Subject: General Tech | October 19, 2011 - 12:23 PM |
Tagged: jon peddie, igp, egp, hgp

Jon Peddie refers to the SandyBridge family as EGPs, embedded graphics processors, and AMD's Llano series as HPGs, heterogeneous graphics processors, but whatever the label they may sound the death knell for IGPs. He does not see any sign that this new industry practice of including a usable GPU in their CPU having much effect on the discrete graphics card market, apart from the bumps when they were first introduced.  Compared to the IGPs of previous generations both Llano and Core i3 graphical capabilities are far beyond anything we have seen, but compared to the current generation of graphics cards they cannot stack up.  While it seems obvious that the discrete market will stay, not only because of the current generations power but also because of the faster evolution of the GPU compared to the CPU, one segment of the graphics card market will likely be disappearing.  NVIDIA and AMD have been fighting for the sub-$100 market, flooding that price point with a variety of cards that differ by as little as $5 between models.  Now that your new CPU will have the equivalent graphical processing power, why would someone toss money away on a low cost GPU?  Hopefully this does not mean a resurgence of GPUs that cost $1000+.

JPR_mobileGPU.jpg

"In 2011, with the full scale production of scalar X86CPUs with powerful multi-core, SIMD graphics processing elements, a true inflection point has occurred in the PC and related industries.
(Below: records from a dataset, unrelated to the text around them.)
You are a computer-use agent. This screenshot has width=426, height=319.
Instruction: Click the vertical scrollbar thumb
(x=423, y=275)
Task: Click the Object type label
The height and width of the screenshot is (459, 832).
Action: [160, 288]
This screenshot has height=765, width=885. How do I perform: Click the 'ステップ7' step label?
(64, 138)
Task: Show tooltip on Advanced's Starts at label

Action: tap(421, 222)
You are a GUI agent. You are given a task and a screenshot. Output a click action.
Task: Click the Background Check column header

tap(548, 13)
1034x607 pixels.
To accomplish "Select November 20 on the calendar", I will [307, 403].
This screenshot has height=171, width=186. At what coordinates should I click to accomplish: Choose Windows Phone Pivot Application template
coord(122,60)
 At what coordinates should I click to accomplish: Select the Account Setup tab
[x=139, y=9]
And, as a result, the ubiquitous and stalwart IGP- integrated graphics processor, is fading out of existence. For several reasons, many people believed (and some hoped) the CPU and the GPU would never be integrated:

  • GPUs are characterized by a high level of complexity, with power and cooling demands, and dramatically different memory management needs.
  • GPU design cycles are faster than those of the CPU.
  • The GPU has grown in complexity compared to the CPU, exceeding the transistor count, and matching or exceeding the die size of the CPU.
  • The x86 has steadily increased in complexity, power consumption, and become multi-core."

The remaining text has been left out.